__AIM OF THE EXERCISE__
Filter the records, keeping every line that has the string "small".

------ MATERIAL PROVIDED ------

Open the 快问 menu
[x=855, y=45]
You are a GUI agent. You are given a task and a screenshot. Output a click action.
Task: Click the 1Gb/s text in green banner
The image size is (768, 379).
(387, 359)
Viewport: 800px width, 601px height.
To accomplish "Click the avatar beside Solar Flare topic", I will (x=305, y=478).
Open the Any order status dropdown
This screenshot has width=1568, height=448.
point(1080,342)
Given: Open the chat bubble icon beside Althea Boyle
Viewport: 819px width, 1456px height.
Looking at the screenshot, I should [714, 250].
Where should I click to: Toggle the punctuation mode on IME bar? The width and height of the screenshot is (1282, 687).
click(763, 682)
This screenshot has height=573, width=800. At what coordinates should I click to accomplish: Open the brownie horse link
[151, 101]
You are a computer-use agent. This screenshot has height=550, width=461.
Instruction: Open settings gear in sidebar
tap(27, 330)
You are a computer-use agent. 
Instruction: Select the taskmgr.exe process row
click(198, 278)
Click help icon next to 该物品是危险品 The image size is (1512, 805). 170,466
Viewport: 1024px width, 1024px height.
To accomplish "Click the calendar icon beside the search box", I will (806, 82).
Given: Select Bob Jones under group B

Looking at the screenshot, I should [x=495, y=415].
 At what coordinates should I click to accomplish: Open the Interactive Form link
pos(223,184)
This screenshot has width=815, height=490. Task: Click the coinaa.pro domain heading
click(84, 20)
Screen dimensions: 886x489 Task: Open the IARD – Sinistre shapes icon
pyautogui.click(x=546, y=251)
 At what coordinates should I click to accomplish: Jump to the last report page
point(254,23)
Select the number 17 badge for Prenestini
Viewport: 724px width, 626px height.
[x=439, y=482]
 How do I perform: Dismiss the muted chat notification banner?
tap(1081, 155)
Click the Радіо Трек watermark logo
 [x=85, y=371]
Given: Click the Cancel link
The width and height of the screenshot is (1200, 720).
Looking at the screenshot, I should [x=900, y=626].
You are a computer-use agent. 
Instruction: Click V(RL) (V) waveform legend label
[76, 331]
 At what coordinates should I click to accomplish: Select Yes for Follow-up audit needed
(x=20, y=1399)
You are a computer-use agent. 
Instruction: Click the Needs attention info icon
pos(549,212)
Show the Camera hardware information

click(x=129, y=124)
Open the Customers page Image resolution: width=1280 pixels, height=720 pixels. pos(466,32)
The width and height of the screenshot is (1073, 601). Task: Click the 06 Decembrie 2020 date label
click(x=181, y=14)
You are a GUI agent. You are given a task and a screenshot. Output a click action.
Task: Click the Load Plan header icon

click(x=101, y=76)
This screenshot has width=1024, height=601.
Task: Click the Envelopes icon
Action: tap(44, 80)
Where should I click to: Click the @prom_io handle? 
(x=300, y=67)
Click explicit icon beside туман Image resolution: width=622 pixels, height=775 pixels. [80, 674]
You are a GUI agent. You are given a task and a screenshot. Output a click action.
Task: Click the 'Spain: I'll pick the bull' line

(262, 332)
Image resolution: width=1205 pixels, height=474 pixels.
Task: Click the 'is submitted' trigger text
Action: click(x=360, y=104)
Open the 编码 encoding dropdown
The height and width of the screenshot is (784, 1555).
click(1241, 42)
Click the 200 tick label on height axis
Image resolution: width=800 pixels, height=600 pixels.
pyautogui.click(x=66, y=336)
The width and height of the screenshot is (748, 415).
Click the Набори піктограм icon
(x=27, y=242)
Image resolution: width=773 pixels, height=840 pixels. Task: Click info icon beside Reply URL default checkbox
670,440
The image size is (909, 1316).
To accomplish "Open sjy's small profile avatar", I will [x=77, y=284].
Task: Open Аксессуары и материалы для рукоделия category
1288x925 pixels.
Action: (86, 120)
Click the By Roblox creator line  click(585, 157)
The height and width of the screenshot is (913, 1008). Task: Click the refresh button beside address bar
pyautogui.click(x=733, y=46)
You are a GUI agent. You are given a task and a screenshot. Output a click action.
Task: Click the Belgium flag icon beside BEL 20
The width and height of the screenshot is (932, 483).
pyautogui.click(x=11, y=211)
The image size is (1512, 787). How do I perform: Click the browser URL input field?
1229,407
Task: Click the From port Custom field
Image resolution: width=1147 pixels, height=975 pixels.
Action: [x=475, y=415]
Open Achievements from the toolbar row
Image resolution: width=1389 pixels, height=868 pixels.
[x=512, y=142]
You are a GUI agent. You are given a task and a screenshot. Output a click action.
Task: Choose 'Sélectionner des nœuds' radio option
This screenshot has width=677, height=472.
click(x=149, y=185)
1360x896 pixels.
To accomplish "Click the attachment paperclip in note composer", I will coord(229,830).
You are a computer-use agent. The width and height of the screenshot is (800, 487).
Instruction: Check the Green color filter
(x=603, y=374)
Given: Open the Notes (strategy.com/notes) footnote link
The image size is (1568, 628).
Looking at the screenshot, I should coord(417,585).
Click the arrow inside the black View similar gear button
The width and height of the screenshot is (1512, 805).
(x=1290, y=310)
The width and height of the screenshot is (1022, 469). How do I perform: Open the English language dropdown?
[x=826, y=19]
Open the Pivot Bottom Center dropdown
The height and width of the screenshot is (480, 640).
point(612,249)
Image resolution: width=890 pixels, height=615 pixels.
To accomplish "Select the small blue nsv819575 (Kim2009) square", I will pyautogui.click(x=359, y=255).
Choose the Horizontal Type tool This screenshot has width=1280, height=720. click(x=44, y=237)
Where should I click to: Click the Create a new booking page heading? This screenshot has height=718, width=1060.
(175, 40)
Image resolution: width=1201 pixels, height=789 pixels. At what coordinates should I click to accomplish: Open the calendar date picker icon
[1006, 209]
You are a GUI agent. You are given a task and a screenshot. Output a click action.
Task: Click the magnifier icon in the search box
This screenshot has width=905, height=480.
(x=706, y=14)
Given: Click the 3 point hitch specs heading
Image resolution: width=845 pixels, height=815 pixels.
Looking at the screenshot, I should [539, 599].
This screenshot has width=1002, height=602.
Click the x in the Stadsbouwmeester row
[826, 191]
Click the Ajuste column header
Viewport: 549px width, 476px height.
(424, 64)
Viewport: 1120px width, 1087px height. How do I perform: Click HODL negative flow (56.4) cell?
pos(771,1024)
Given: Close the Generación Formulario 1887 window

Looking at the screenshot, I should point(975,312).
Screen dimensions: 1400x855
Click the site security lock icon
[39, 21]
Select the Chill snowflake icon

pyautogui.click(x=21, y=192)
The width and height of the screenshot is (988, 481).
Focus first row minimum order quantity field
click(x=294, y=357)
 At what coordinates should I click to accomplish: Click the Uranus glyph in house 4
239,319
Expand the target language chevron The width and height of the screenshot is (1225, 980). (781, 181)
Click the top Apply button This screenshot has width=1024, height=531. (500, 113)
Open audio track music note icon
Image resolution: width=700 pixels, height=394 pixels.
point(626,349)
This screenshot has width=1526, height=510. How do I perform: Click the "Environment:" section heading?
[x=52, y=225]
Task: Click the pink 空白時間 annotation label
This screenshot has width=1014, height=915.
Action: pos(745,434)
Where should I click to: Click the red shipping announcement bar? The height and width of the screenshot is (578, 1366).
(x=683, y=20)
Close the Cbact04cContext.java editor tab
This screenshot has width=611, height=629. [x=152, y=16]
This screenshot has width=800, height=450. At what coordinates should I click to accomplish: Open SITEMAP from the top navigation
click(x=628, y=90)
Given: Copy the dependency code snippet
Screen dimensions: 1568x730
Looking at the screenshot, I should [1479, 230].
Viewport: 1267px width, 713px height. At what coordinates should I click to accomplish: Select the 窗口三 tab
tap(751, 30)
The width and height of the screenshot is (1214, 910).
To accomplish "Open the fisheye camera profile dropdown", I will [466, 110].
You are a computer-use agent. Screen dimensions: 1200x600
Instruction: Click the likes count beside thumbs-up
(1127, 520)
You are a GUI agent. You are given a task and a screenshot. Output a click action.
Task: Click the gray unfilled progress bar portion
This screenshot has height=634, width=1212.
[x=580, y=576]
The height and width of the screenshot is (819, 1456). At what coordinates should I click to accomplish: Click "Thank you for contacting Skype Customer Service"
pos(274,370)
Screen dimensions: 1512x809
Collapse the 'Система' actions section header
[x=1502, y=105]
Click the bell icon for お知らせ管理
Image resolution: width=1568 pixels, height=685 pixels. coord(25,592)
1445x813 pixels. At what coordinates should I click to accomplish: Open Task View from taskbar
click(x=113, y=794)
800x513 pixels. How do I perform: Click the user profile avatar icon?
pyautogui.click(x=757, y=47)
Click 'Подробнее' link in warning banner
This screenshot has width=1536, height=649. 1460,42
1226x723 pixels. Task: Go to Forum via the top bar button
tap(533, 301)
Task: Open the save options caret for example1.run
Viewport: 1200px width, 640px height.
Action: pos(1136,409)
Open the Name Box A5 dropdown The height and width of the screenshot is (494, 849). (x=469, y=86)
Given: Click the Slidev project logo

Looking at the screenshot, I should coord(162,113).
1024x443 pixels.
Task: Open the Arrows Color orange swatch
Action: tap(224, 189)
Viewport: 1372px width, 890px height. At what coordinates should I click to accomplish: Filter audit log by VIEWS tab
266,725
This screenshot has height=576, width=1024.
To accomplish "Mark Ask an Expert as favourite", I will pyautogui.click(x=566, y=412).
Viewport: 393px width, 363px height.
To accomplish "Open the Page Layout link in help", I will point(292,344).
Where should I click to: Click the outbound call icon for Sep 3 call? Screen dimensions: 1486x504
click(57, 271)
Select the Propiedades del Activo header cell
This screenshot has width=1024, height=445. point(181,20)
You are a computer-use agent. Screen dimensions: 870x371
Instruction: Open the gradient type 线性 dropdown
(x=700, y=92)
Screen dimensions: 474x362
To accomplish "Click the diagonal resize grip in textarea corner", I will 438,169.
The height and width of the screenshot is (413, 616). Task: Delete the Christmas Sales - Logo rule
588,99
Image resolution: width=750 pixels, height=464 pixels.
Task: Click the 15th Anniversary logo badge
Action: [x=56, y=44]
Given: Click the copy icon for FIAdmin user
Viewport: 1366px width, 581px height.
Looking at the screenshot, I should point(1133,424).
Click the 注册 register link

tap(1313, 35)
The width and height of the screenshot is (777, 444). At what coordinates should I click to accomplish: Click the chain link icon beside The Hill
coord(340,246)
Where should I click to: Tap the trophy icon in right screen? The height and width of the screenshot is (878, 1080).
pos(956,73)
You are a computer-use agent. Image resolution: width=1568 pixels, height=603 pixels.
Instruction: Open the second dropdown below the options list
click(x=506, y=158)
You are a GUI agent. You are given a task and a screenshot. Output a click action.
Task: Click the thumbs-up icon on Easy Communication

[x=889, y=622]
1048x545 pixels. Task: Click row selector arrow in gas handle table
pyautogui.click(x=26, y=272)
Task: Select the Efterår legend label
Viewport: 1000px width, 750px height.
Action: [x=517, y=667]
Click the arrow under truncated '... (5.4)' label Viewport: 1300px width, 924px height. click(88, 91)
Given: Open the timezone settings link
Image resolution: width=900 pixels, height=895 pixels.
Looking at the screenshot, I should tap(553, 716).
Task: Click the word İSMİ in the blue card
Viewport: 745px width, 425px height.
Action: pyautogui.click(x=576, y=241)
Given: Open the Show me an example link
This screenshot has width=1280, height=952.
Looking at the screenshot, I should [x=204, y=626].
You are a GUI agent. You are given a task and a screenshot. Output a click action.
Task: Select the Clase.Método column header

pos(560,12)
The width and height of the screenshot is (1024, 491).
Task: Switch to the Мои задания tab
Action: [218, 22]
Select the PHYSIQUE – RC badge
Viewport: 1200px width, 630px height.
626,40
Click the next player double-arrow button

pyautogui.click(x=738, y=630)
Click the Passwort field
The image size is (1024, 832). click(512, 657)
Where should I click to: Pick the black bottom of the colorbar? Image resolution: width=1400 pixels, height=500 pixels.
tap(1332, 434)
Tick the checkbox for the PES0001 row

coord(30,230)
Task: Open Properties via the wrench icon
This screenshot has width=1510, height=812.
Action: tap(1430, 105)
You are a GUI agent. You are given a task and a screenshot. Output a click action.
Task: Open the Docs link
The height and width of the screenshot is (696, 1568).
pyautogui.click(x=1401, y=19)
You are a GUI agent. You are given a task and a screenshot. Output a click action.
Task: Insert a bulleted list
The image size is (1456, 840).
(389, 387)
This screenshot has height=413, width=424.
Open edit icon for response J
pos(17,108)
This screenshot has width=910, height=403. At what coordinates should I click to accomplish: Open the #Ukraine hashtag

------

__EXERCISE OUTPUT__
To accomplish "Open sjy's small profile avatar", I will [x=77, y=284].
To accomplish "Select the small blue nsv819575 (Kim2009) square", I will pyautogui.click(x=359, y=255).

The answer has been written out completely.